Find "previous" and "next" node in an events database

I have an events database (that is still active where new events are added / deleted / updated) whereby for a new event that is added, I need to know the "previous" and "next" event so that I can add a "FOLLOWS" relationship between the events, thus, meaning i can "follow" an event to the next event to the next event etc such as:

(Basketball (3pm)) - FOLLOWS -> (Tennis (1pm)) - FOLLOWS -> (Music Concert (11am))

Events can be added in the future but can also be retrospectively updated if in the past.

An event has the following properties:

  • id
  • name
  • startTime (timestamp)
  • venueId

Each event has a "SHOWN_IN" relationship to a "venue", therefore a single venue has many events related to it.

(Football 10am) - SHOWN_IN -> (Venue 1)

There are many historical events for a venue, sometimes up to 15000 events in total, therefore performance is key.

I have tried to write a Cypher query that is quick (100ms) but with a large number of "hits", this is what i would like to resolve.

There are a few caveats i have to also consider:

  1. The previous or next event may not be within X days, there may be significant gaps between events, for example an event might be added 2 years in the future (such as big event) therefore the finding of the next or previous cannot be date bound
  2. If there is an event at the same time (due to a new event replacing an old event where the old event will be deleted) then this needs to be considered and must be in a "FOLLOWS" chain

The query i have so far is as follows:

MATCH(e:Event) WHERE e.id = "123"
MATCH(previous:Event) 
    WHERE previous.venueId = "abc" 
        AND previous.startTime < e.startTime ORDER BY previous.startTime DESC LIMIT 1
MATCH(next:Event) 
    WHERE next.venueId = "abc" 
         AND next.startTime > e.startTime ORDER BY next.startTime ASC LIMIT 1
CREATE (next)-[:FOLLOWS]->(e)
CREATE (e)-[:FOLLOWS]->(previous)

I have ran PROFILE on this query and i can see that the hits are very large, optimally i would like to see this < 100 hits for any size events in a venue if possible

It looks like you are inserting a new event in-between to existing events. If so, you can probably reduce the number of nodes tests by restricting your search to a pattern with connected nodes. Also, after inserting the new event between two existing connected events, don't you have to remove the existing FOLLOWS relationships, since it is no longer true?

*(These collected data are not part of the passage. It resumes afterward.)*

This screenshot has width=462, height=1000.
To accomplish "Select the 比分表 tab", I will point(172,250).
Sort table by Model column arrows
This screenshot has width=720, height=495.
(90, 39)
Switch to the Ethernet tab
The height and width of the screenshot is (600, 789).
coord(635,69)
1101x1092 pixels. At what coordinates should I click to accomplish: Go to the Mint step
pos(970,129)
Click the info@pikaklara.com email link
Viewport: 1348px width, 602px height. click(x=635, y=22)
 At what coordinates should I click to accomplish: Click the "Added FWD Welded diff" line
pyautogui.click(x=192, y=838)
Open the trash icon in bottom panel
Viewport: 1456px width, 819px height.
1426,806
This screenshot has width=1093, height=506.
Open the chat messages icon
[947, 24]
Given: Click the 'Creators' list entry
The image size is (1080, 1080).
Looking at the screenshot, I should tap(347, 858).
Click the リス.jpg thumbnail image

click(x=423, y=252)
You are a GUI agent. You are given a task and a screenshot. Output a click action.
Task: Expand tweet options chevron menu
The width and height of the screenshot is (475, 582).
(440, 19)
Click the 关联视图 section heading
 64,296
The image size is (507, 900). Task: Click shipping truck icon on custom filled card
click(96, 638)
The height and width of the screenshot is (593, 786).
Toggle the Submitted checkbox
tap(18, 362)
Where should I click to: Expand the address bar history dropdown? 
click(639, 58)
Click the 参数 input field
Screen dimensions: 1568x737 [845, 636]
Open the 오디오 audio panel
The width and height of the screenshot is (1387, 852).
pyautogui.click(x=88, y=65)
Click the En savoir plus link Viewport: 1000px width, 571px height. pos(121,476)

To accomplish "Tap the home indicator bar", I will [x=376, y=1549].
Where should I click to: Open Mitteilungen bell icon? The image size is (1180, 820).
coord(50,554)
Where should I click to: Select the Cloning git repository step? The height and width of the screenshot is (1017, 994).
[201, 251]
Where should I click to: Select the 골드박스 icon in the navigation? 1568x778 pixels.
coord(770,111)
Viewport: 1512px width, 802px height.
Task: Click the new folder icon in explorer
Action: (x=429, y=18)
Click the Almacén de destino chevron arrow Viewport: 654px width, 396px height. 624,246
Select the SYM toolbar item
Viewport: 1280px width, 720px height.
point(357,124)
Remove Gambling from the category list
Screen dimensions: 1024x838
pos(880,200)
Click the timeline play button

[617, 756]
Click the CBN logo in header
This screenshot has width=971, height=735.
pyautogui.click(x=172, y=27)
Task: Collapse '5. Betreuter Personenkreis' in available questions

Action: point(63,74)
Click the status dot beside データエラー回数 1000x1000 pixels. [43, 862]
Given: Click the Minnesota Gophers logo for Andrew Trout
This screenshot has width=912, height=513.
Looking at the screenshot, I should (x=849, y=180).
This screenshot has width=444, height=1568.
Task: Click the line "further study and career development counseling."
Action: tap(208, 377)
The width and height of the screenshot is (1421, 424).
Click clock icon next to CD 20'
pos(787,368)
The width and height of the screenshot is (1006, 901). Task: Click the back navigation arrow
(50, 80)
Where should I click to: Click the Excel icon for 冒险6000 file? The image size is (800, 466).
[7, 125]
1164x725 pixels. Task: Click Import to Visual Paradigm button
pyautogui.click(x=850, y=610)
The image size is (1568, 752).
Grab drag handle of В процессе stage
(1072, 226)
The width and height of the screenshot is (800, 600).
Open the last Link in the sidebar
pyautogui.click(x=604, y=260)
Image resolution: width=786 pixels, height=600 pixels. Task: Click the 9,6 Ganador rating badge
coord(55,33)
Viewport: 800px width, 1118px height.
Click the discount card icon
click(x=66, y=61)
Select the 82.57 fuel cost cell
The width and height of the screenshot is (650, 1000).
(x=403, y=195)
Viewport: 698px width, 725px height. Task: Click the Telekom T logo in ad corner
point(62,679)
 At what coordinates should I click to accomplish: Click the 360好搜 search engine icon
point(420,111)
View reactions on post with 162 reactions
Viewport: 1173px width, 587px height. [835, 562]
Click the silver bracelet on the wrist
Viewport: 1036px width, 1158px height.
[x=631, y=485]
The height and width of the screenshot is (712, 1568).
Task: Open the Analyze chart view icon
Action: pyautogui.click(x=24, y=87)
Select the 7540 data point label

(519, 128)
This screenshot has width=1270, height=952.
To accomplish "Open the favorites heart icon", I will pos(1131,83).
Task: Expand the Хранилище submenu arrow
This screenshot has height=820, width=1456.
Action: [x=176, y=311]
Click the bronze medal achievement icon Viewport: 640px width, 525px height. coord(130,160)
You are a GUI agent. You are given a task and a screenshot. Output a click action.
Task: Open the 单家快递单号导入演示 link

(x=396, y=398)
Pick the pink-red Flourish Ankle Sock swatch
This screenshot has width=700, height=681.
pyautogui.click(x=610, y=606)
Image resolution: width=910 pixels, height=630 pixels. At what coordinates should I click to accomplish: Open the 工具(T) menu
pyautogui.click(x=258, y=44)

The following query assumes an insertion scenario, i.e. connected events exist that are before and after the new event. Don't you have to also account for the case were a new event occurs after the last event in the chain and for the case of a historical event being added before all events in the chain? This could easily be handled if every time you add a new venue, you include two events connected to the venue that are connected by a FOLLOWS relationship and the start node has the earliest possible neo4j date for its time and the end node has the largest possible neo4j date for its time. In this way, every new event is always an insert.

MATCH(e:Event) WHERE e.id = "123"
MATCH(previous:Event)-[r:FOLLOWS]->(next:Event)
WHERE previous.venueId = "abc"
AND previous.startTime < e.startTime
AND next.venueId = "abc"
AND next.startTime > e.startTime
MERGE (next)-[:FOLLOWS]->(e)
MERGE (e)-[:FOLLOWS]->(previous)
WITH r
DELETE r

Sorry, I don't have test data, but it executes without error.

Hi, thanks for your reply, the existing data does NOT have existing FOLLOWS relationships, it is only now that we are looking to retrospectively add these, therefore, unfortunately, MATCH(previous:Event)-[r:FOLLOWS]->(next:Event) will not return any results straight off the bat

Got it, so are you going to run a script to remediate the data to add the FOLLOWS relationship between every Event node? If so, performance is not as critical, but you need a script to do that.

Have you considered adding an index to improve performance during the remediation? An index on the combination of Event label and startTime property should prove helpful.

Are seeking help with a remediation script to add the FOLLOWS relationships?

I see the following steps if that is what you are looking for:

  1. Get all the venues and associated events
  2. For each venue, loop through the pairs sequential events and add the FOLLOWS link between the pair

After remediation, you will need a query to add a new event for a given venue, by inserting it in the chain of events for the given venue?

Does this sound like what you are looking for?

thanks for your reply.

we are not planning on remediating the old data, we are planning on adding these FOLLOWS relationships adhoc (as we get changes on events (either inserts or updates).

We have added an index to improve the performance, specifically on the label and startTime which means that the query run time is ~150ms, however the number of "hits" for the query is still a lot due to the large result set (15000 events per venue). We get hundreds of events a minute so any query that has a large number of hits ends up backing up the service and causing throughput issues.

if you got that many and generated that frequently, can you insert a ':Date' node between venue and event to group events to specific date? Then you would only need to find the correct date and perform the insert only considering the events on the same day?